遺言書の「検認」とは?必要なケースと手続きの流れ
検認が必要な遺言書とは?
大切な家族が亡くなり、遺品を整理していたら「遺言書」が出てきた――。
そんなとき、驚いてその場ですぐに封筒を開けてしまってはいけません。実は、家庭裁判所での「検認(けんにん)」という手続きが必要な場合があるからです。
知らずに開封してしまうと、過料(罰金)を科されたり、後の手続きがスムーズに進まなくなったりするリスクがあります。
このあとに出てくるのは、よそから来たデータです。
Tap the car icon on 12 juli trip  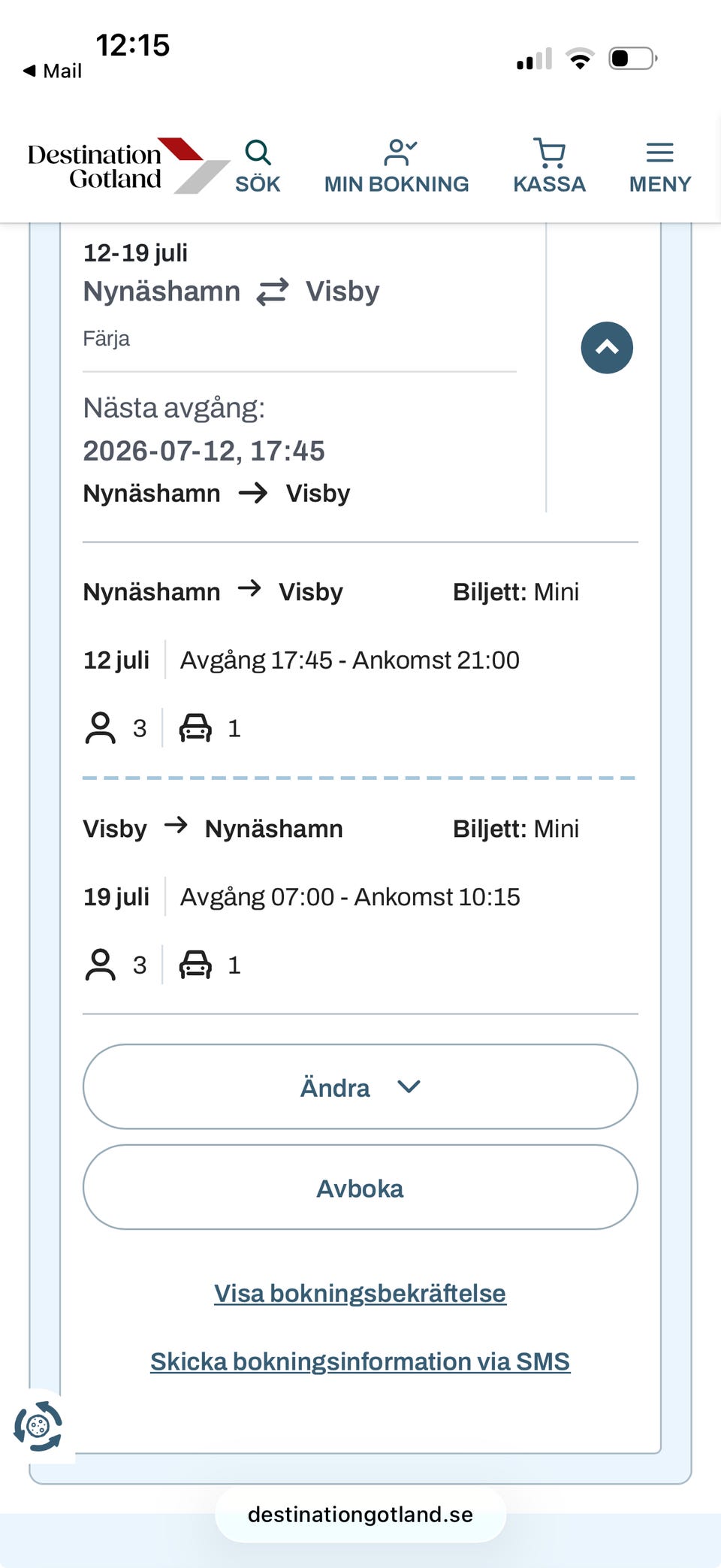(195, 728)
ここでは、検認の意味、必要なケース、そして具体的な流れについて分かりやすく解説します。
1. 「検認」とは何のために行うのか?
検認とは、家庭裁判所が相続人の立ち会いのもと、遺言書の内容を確認し、「その日に、確かにその遺言書が存在した」という事実を公的に証明する手続きです。
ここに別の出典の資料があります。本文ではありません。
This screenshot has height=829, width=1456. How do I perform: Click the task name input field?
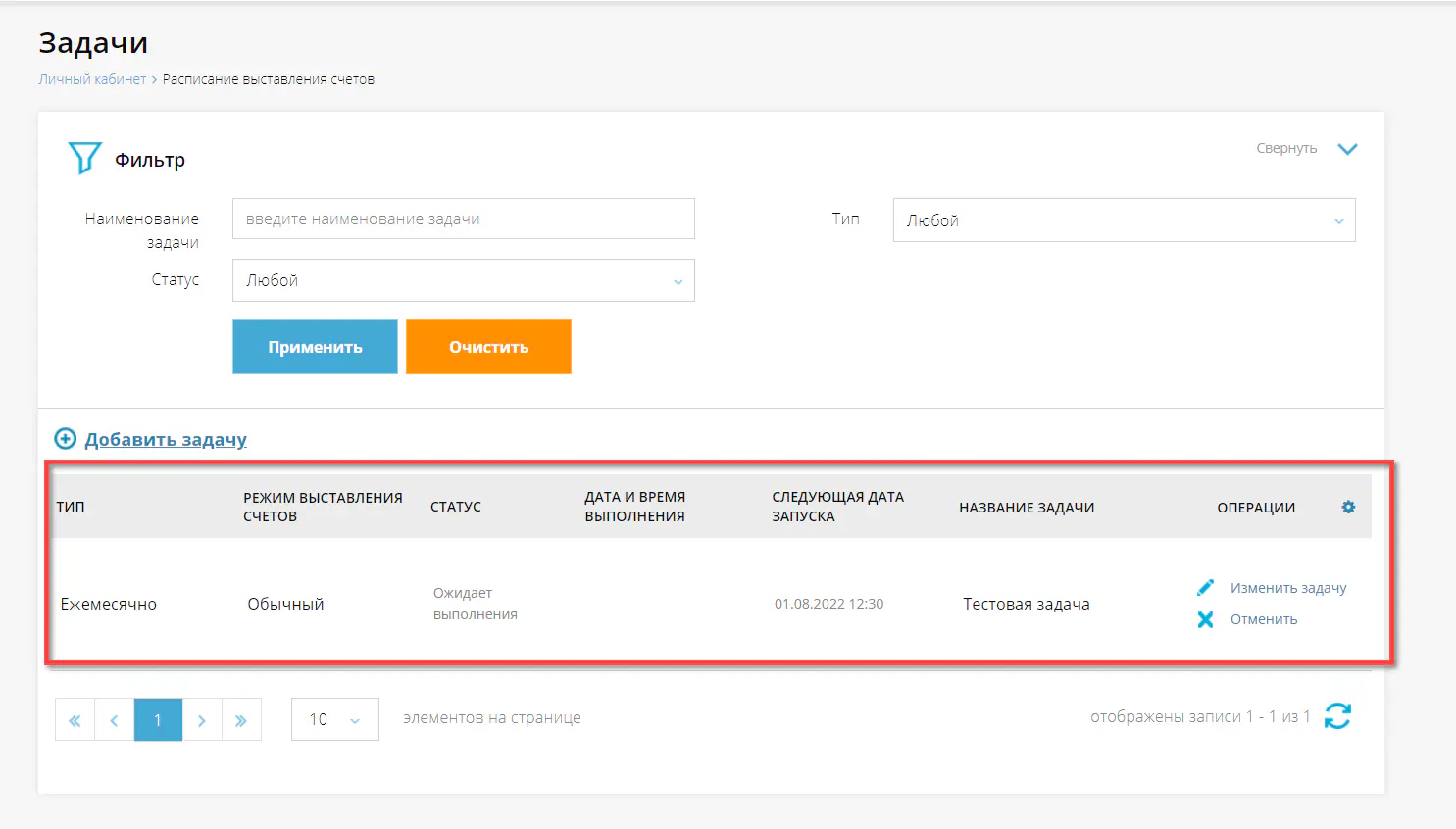[463, 219]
これは遺言書の偽造や改ざんを防止し、保存状態を確定させるための「証拠保全」が目的です。よく誤解されますが、検認は遺言書が「法的に有効か無効か」を判断するものではありません。あくまで「現状確認」の手続きです。
2. 検認が必要なケース・不要なケース
すべての遺言書に検認が必要なわけではありません。形式によって異なります。
【検認が必要なケース】
自宅や貸金庫で保管されていた「自筆証書遺言」
秘密証書遺言 ※封印されている遺言書は、家庭裁判所において相続人の立ち会いのもとで開封しなければならないと法律(民法)で定められています。
【検認が不要なケース】
公正証書遺言(公証役場で原本が保管されているため、偽造の恐れがない)
法務局の「自筆証書遺言書保管制度」を利用した遺言書(2020年開始の制度。法務局が保管し外観確認済みのため不要)
3. 検認手続きのステップとタイムスケジュール
検認が必要な場合、以下のような流れで進みます。
ステップ1:家庭裁判所への申し立て
遺言者の最後の住所地を管轄する家庭裁判所に申し立てます。
費用: 遺言書1通につき収入印紙800円分、および連絡用の郵便切手代。
必要書類: 申立書、故人の出生から死亡までの戸籍謄本、相続人全員の戸籍謄本など。
ステップ2:検認期日の決定と通知
裁判所から相続人全員に対し、「〇月〇日に検認を行います」という通知が届きます。申し立てから実施まで、通常1ヶ月から1.5ヶ月程度かかります。
ステップ3:検認の実施(開封と確認)
当日は申立人が遺言書(封印されている場合はそのまま)を持参します。裁判官が内容を確認し、出席した相続人が内容を共有します。
ステップ4:検認済証明書の発行
検認が終わると、遺言書に「検認済証明書」が付与されます。この証明書があって初めて、預貯金の払い戻しや不動産の登記手続きに遺言書を使えるようになります。
4. 注意点:勝手に開けるとどうなる?
封印のある遺言書を、裁判所以外の場所で勝手に開封すると、**5万円以下の過料(行政罰)**に処される可能性があります。また、他の相続人から「中身を書き換えたのではないか?」という疑念を抱かれ、トラブルの原因になりかねません。
まとめ:遺言書を見つけたら「まずは現状維持」
遺言書を見つけた際の鉄則は、「開けず、いじらず、まず家庭裁判所へ」です。検認には戸籍集めや裁判所との調整など時間がかかりますが、正当な手続きを踏むことが、故人の遺志を確実に実行するための最短ルートです。
不安な場合は、司法書士や弁護士などの専門家に相談し、書類収集や申し立てのサポートを受けることを検討しましょう。